Django Insecure Deserialization of Request Data

CRITICAL

User input flows to unsafe deserialization functions (pickle, yaml.load, dill, shelve), enabling arbitrary code execution during deserialization.

Rule Information

Language

Python

Interactive Playground

Experiment with the vulnerable code and security rule below. Edit the code to see how the rule detects different vulnerability patterns.

pathfinder scan --ruleset python/PYTHON-DJANGO-SEC-072 --project .

rule.py

About This Rule

Understanding the vulnerability and how it is detected

This rule detects insecure deserialization vulnerabilities in Django applications where untrusted user input from HTTP request parameters flows into unsafe deserialization functions: pickle.loads(), yaml.load(), dill.loads(), shelve.open() with user-controlled keys, or similar functions that execute code during deserialization.

Python's pickle module, by design, executes arbitrary code during deserialization. YAML's yaml.load() with the default Loader executes Python constructors (!!python/object) during loading. These are not bugs -- they are features for legitimate internal use -- but they become critical vulnerabilities when applied to user-controlled data.

An attacker who can supply a crafted pickle or YAML payload can execute arbitrary Python code on the server during the deserialization call, with the same privileges as the Django process. This is equivalent in severity to eval() or exec() injection.

Security Implications

Potential attack scenarios if this vulnerability is exploited

Direct Remote Code Execution via Pickle

Python's pickle module executes __reduce__ methods during deserialization. A crafted pickle payload can define a __reduce__ that calls os.system(), subprocess.Popen(), or any other function at deserialization time.
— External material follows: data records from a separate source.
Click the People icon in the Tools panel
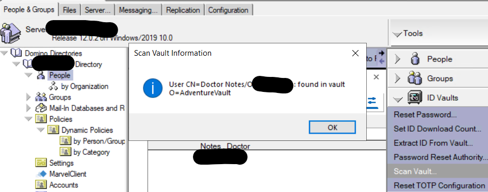The width and height of the screenshot is (488, 192). pyautogui.click(x=415, y=59)
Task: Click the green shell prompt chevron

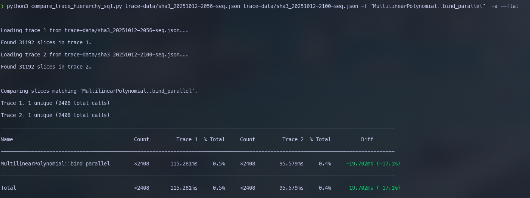Action: point(2,6)
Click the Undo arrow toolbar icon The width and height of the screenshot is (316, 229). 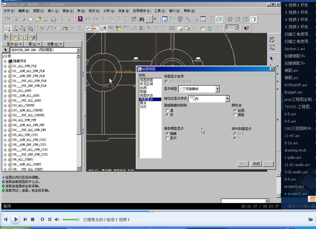pyautogui.click(x=88, y=19)
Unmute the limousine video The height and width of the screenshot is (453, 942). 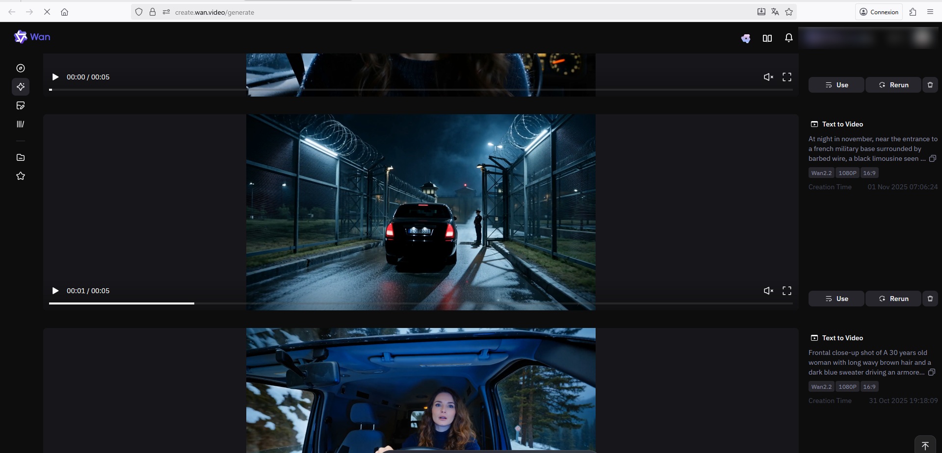click(768, 291)
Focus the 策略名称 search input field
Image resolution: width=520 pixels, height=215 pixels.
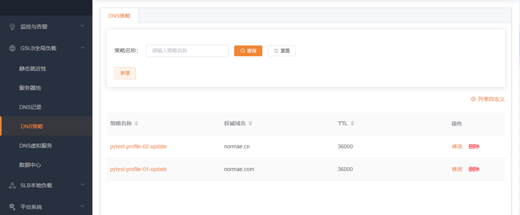(x=187, y=51)
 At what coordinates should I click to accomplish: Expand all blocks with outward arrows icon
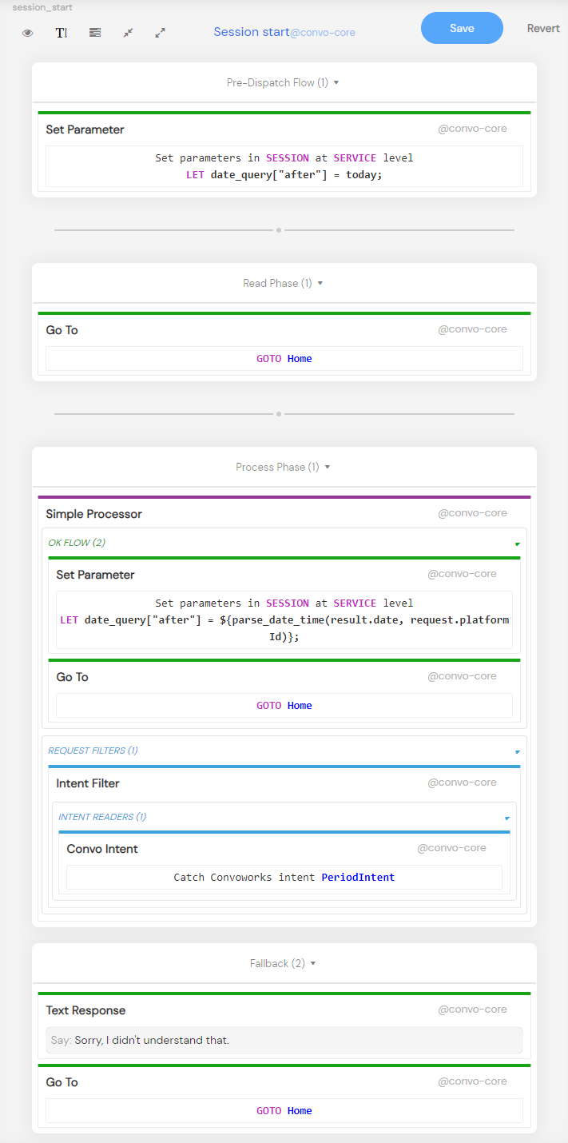161,33
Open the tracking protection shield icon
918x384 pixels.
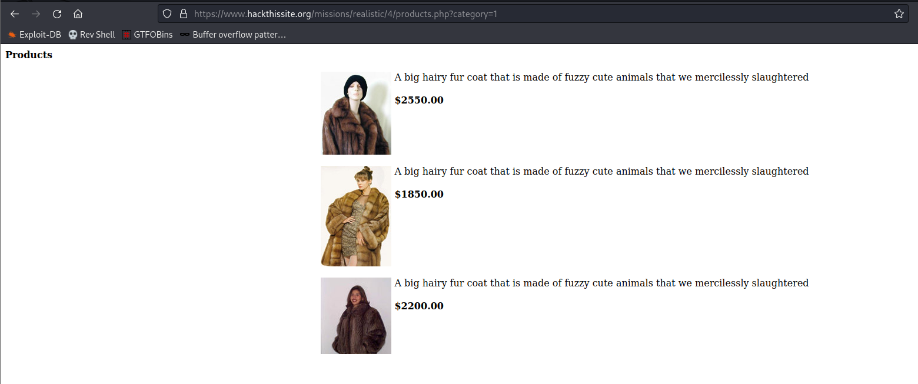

This is one of the most well-known RCE vectors in Python web applications.

YAML Deserialization RCE via Python Tags

yaml.load() with the default or FullLoader can execute Python constructors using YAML tags like !!python/object/apply:os.system ['whoami']. An attacker who controls YAML input can execute arbitrary OS commands at load time. yaml.safe_load() restricts to standard YAML types only and is not vulnerable.

dill and shelve Deserialization

The dill library is a superset of pickle with even more serialization capabilities, making dill.loads() with user input equally dangerous. shelve.open() uses pickle internally, so opening shelve databases with user-controlled keys against user-provided data creates the same risk.

Persistent Backdoor Installation

Deserialization RCE can be used to install persistent backdoors: writing malicious code to application directories, modifying the codebase, adding admin accounts, or establishing reverse shell connections that persist after the initial attack.

How to Fix

Recommended remediation steps

1Replace pickle.loads(), dill.loads(), and similar calls with json.loads() for data exchange between systems.
2When YAML is required, always use yaml.safe_load() which restricts parsing to standard YAML types and does not execute Python constructors.
3Never deserialize data from HTTP requests using pickle, dill, or yaml.load() with any Loader that supports Python object construction.
4Store application state and user data in the database using Django's ORM, not as serialized Python objects.
5If pickle must be used for caching or internal IPC, sign the serialized data with HMAC and verify the signature before deserializing to prevent tampering.

Detection Scope

How Code Pathfinder analyzes your code for this vulnerability

This rule performs inter-procedural taint analysis with global scope. Sources include calls("request.GET.get"), calls("request.POST.get"), calls("request.GET.__getitem__"), calls("request.POST.__getitem__"), calls("request.body"), and calls("request.read"). Sinks include calls("pickle.loads"), calls("pickle.load"), calls("dill.loads"), calls("dill.load"), calls("yaml.load"), calls("yaml.full_load"), and calls("yaml.unsafe_load") with tainted input tracked via .tracks(0). Sanitizers include calls("yaml.safe_load") and calls("json.loads") which parse data safely without code execution. The rule follows taint across file and module boundaries.

Compliance & Standards

Industry frameworks and regulations that require detection of this vulnerability

CWE Top 25

CWE-502 ranked in Most Dangerous Software Weaknesses list

OWASP Top 10

A08:2021 - Software and Data Integrity Failures (includes insecure deserialization)

PCI DSS v4.0

Requirement 6.2.4 - protect against all known attack types including deserialization

NIST SP 800-53

SI-10: Information Input Validation; SI-3: Malicious Code Protection

SOC 2 Type II

CC6.1 - Logical access controls; CC7.1 - System components monitored for threats

References

External resources and documentation

CWE-502: Deserialization of Untrusted Data OWASP Deserialization Cheat Sheet Python pickle security warning PyYAML safe_load vs load OWASP Software and Data Integrity Failures Exploiting Python Deserialization Vulnerabilities

Similar Rules

Explore related security rules for Python

CRITICAL

Django Code Injection via eval()

User input flows to eval(), enabling arbitrary Python code execution on the server.

CRITICAL

Django Code Injection via exec()

User input flows to exec(), enabling arbitrary Python statement execution on the server.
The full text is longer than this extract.